▶ **EXERCISE DIRECTIONS**: From the data below, copy exactly the lines that lie between the one holding "Task: Select the 家用电器 category in the sidebar" and the one holding "Open the Polygons", including both, and nothing more.

▶ **RECORDS FOR THE EXERCISE**:
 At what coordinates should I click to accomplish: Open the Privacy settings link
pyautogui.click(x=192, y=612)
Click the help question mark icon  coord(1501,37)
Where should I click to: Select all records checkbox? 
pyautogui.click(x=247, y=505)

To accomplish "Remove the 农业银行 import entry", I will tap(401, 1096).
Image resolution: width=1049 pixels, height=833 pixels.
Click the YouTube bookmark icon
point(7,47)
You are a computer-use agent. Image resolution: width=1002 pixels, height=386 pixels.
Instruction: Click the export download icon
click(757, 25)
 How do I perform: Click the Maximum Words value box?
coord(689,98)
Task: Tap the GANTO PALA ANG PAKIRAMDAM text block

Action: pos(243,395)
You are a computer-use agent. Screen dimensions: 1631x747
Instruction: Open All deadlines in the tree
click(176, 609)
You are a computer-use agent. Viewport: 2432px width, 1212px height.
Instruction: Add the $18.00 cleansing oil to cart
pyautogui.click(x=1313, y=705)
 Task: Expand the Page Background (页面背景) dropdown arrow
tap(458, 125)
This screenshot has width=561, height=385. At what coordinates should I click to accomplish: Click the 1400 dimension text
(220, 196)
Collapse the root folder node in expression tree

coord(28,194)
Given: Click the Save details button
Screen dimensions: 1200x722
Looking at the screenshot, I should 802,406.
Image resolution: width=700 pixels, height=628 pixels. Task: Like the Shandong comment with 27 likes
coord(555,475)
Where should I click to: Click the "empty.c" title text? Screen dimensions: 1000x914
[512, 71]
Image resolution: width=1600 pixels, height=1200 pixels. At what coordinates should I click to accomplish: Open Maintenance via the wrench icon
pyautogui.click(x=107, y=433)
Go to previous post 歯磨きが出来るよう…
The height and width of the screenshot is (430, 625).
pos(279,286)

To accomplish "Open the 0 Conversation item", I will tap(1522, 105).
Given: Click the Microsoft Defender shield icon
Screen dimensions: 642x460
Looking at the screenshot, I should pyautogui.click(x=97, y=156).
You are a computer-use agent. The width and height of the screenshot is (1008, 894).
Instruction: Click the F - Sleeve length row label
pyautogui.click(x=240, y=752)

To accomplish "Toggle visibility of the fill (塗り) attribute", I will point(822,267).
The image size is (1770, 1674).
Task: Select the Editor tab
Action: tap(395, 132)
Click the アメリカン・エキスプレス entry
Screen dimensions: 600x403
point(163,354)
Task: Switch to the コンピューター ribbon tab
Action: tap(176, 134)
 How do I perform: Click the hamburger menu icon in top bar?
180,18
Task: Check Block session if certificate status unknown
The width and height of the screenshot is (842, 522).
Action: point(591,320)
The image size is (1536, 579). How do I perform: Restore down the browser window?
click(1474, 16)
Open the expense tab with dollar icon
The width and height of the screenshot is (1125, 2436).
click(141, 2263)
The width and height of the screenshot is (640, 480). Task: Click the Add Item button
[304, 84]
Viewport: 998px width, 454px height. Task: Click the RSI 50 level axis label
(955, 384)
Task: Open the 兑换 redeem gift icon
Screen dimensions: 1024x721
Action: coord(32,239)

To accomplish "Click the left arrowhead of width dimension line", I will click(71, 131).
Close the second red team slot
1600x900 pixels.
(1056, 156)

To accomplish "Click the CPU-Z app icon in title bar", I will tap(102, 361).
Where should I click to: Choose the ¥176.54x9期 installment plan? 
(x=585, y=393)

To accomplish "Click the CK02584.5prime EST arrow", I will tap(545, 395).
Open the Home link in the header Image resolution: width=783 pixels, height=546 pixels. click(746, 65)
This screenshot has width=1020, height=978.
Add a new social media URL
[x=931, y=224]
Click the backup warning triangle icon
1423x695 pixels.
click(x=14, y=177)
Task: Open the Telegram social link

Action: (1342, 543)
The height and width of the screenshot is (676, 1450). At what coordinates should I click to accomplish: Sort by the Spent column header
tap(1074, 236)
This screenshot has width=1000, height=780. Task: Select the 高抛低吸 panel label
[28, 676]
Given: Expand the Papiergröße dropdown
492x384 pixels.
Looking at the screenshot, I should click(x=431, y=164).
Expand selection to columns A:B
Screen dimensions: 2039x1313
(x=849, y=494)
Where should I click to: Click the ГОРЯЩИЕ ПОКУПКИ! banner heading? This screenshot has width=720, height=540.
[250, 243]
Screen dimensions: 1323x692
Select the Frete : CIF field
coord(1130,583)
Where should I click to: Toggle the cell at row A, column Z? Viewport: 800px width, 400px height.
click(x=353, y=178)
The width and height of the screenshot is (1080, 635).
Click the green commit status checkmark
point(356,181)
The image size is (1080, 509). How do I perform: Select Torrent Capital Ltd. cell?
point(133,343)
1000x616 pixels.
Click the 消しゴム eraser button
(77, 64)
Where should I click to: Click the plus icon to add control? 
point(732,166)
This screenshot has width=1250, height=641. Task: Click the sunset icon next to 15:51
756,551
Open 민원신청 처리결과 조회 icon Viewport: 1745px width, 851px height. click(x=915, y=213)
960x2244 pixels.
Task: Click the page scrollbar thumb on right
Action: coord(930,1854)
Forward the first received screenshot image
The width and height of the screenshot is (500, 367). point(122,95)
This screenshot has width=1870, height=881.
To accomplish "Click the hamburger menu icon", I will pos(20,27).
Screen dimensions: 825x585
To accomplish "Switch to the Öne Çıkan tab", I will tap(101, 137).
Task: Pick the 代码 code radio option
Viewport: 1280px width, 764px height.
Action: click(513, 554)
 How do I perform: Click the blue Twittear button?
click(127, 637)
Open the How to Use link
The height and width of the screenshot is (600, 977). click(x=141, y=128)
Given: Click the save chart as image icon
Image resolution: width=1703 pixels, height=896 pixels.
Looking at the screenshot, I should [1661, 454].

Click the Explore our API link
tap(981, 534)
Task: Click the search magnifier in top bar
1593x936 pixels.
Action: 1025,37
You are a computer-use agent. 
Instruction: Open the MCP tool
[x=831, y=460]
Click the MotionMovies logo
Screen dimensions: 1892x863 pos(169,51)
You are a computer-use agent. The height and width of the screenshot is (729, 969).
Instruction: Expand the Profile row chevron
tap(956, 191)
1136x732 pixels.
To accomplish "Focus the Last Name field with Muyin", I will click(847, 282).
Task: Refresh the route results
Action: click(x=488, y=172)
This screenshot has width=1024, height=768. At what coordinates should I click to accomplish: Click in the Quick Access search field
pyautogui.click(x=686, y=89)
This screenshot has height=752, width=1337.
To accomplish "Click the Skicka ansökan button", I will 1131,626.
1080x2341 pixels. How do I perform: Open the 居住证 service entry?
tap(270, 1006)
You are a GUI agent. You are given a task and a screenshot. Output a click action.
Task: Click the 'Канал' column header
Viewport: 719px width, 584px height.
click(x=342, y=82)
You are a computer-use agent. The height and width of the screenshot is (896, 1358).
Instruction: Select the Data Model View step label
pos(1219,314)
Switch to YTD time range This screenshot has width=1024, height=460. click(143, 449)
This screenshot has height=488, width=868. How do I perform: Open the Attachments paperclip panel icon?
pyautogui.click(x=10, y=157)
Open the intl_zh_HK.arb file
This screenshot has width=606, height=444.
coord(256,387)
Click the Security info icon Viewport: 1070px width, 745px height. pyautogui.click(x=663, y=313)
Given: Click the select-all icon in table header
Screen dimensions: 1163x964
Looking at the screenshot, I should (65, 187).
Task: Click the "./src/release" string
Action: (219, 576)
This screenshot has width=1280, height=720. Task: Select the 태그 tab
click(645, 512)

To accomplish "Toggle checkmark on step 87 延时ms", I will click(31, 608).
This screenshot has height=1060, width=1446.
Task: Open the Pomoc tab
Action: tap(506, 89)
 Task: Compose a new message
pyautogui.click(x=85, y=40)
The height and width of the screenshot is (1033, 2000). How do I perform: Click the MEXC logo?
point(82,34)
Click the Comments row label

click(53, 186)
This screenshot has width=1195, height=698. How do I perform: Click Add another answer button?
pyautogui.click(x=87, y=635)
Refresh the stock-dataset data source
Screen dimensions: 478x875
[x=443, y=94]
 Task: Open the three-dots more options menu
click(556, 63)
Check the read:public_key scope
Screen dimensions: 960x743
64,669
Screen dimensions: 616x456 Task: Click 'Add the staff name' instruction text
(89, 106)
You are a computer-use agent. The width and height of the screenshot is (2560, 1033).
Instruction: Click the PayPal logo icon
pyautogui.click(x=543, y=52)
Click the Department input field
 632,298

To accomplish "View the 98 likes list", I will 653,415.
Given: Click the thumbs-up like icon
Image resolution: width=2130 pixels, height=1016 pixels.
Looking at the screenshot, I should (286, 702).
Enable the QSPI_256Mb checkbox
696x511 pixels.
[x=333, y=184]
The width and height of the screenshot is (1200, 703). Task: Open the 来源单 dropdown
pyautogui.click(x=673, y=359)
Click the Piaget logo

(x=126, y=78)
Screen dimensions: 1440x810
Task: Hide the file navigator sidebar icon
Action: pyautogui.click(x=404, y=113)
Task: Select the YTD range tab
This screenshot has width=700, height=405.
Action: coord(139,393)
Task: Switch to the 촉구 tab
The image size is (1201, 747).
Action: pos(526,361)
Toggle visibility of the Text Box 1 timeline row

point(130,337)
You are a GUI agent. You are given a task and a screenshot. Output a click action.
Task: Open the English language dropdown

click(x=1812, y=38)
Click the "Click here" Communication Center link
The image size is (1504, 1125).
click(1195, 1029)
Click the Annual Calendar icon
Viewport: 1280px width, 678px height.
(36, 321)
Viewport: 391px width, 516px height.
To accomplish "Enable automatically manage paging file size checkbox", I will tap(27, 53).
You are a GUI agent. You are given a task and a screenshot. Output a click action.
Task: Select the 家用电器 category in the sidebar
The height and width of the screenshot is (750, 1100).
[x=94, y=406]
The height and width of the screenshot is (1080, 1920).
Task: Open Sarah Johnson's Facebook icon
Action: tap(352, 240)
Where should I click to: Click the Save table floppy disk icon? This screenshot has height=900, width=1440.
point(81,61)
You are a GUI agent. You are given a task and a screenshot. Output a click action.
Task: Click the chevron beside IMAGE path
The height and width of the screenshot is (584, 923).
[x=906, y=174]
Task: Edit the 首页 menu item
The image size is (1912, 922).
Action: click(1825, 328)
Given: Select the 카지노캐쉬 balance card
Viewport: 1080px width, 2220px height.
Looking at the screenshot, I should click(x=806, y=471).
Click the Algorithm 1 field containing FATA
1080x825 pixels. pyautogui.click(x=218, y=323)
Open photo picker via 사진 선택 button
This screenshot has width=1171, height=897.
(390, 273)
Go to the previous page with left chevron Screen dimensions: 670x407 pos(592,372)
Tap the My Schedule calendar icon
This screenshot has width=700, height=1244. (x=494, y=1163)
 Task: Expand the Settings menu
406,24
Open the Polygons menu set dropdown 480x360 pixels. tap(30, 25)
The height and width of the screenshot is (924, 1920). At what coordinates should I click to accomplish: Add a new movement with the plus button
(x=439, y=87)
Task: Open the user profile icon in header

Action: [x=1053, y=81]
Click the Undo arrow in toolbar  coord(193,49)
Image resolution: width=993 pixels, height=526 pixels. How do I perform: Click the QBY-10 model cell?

▶ **EXERCISE OUTPUT**:
Task: Select the 家用电器 category in the sidebar
The height and width of the screenshot is (750, 1100).
[x=94, y=406]
The height and width of the screenshot is (1080, 1920).
Task: Open Sarah Johnson's Facebook icon
Action: tap(352, 240)
Where should I click to: Click the Save table floppy disk icon? This screenshot has height=900, width=1440.
point(81,61)
You are a GUI agent. You are given a task and a screenshot. Output a click action.
Task: Click the chevron beside IMAGE path
The height and width of the screenshot is (584, 923).
[x=906, y=174]
Task: Edit the 首页 menu item
The image size is (1912, 922).
Action: click(1825, 328)
Given: Select the 카지노캐쉬 balance card
Viewport: 1080px width, 2220px height.
Looking at the screenshot, I should click(x=806, y=471).
Click the Algorithm 1 field containing FATA
1080x825 pixels. pyautogui.click(x=218, y=323)
Open photo picker via 사진 선택 button
This screenshot has width=1171, height=897.
(390, 273)
Go to the previous page with left chevron Screen dimensions: 670x407 pos(592,372)
Tap the My Schedule calendar icon
This screenshot has width=700, height=1244. (x=494, y=1163)
 Task: Expand the Settings menu
406,24
Open the Polygons menu set dropdown 480x360 pixels. tap(30, 25)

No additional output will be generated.